### [INSTRUCTIONS TO FOLLOW]
Could you write out the records again, beginning at the line that contains "Task: Focus the" and stopping after the line that contains "[x=51, y=100]", with 127 added to every coordinate in the answers? Keep the requests and leave the pictures out.
** Start **
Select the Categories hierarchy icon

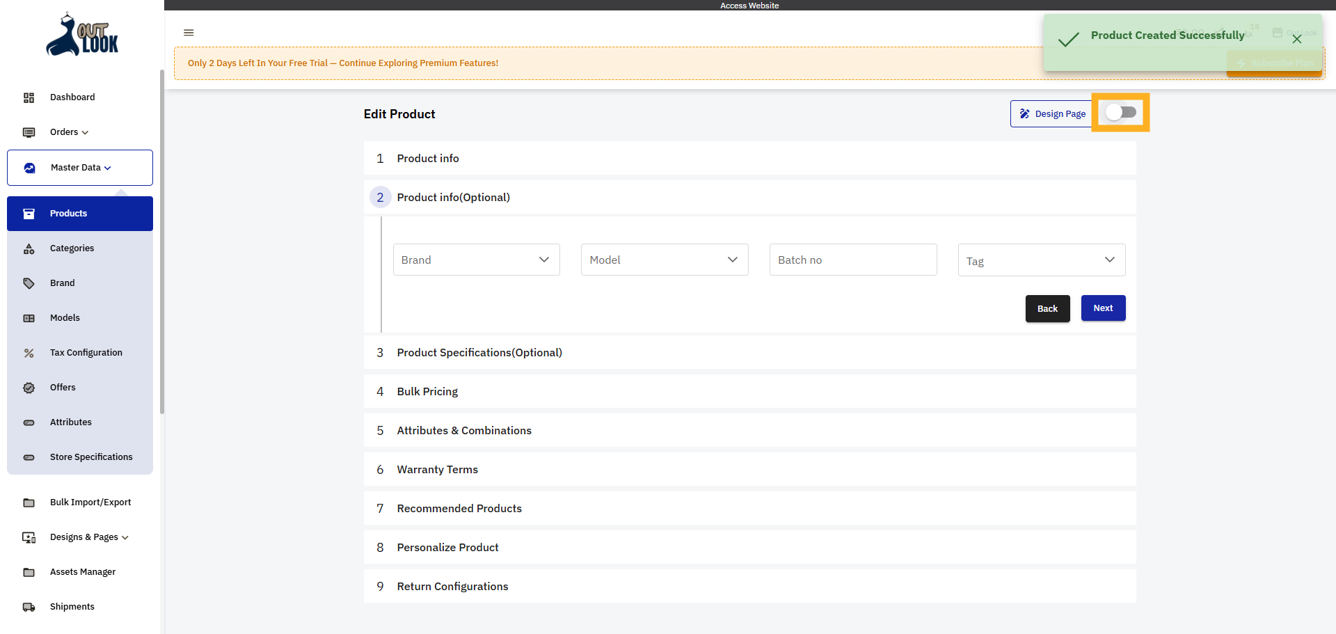[29, 248]
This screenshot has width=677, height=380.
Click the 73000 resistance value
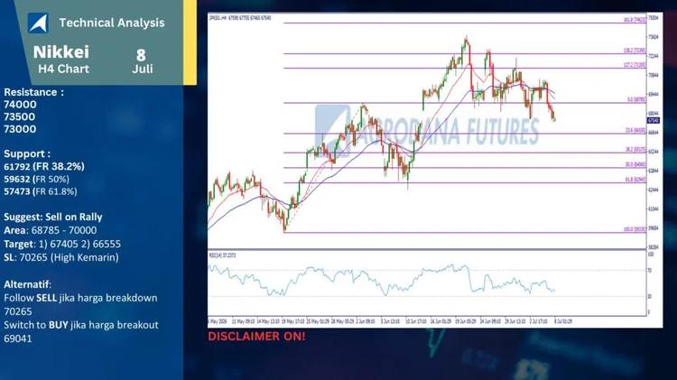(x=20, y=129)
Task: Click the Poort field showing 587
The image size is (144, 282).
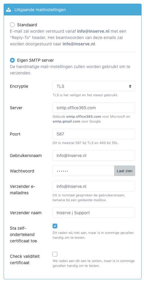Action: tap(94, 134)
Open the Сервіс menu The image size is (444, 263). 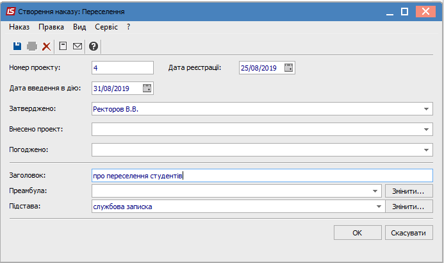[106, 27]
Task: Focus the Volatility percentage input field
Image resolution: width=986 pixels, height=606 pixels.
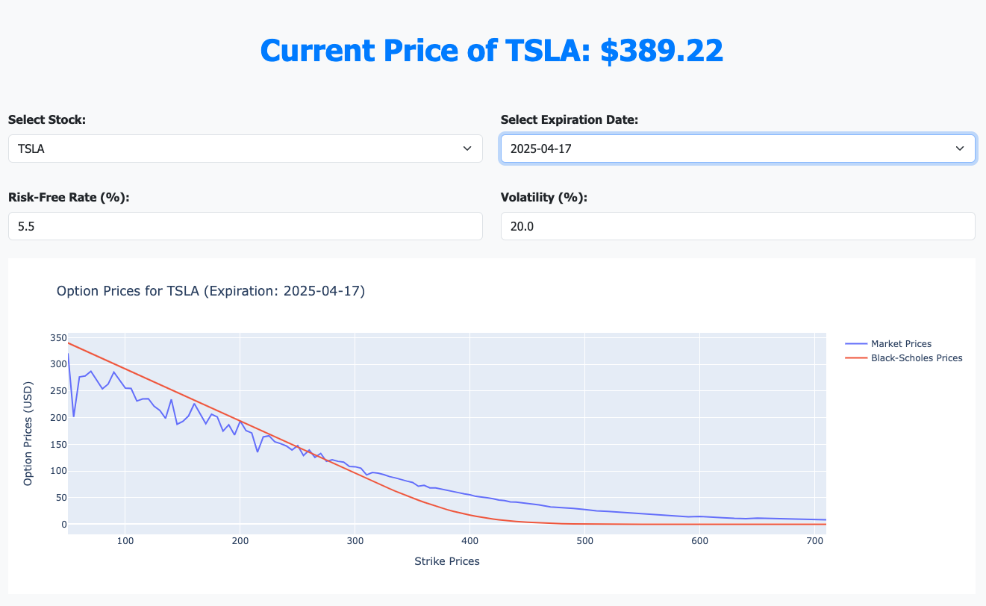Action: click(737, 226)
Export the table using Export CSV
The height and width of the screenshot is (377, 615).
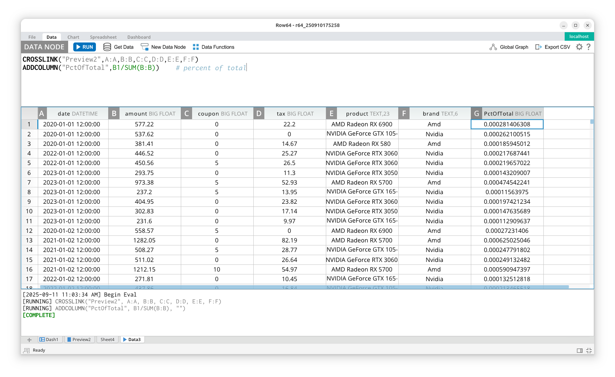click(553, 47)

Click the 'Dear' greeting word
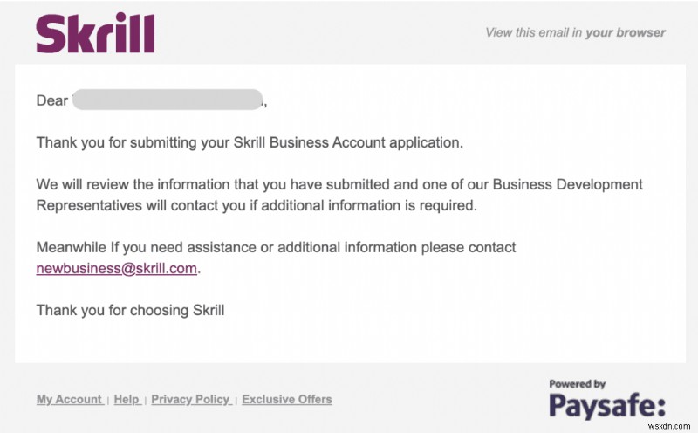[x=51, y=100]
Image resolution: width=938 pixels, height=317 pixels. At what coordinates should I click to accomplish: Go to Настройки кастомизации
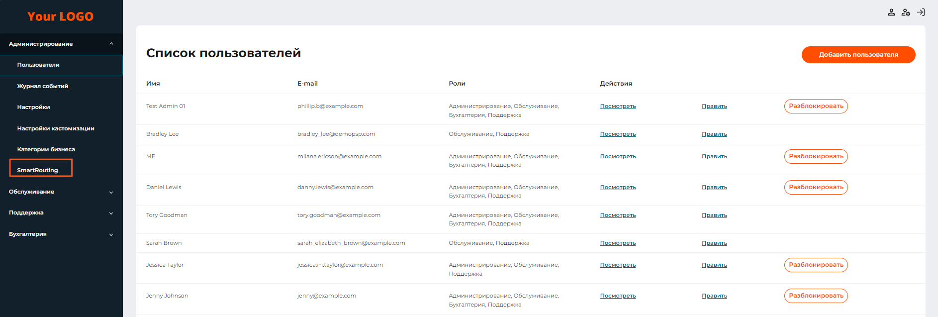[56, 128]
** End **
### [SOLUTION]
Task: Focus the Volatility percentage input field
Image resolution: width=986 pixels, height=606 pixels.
Action: click(864, 353)
Export the table using Export CSV
The height and width of the screenshot is (377, 615).
click(680, 174)

Click the 'Dear' greeting word
[x=178, y=227]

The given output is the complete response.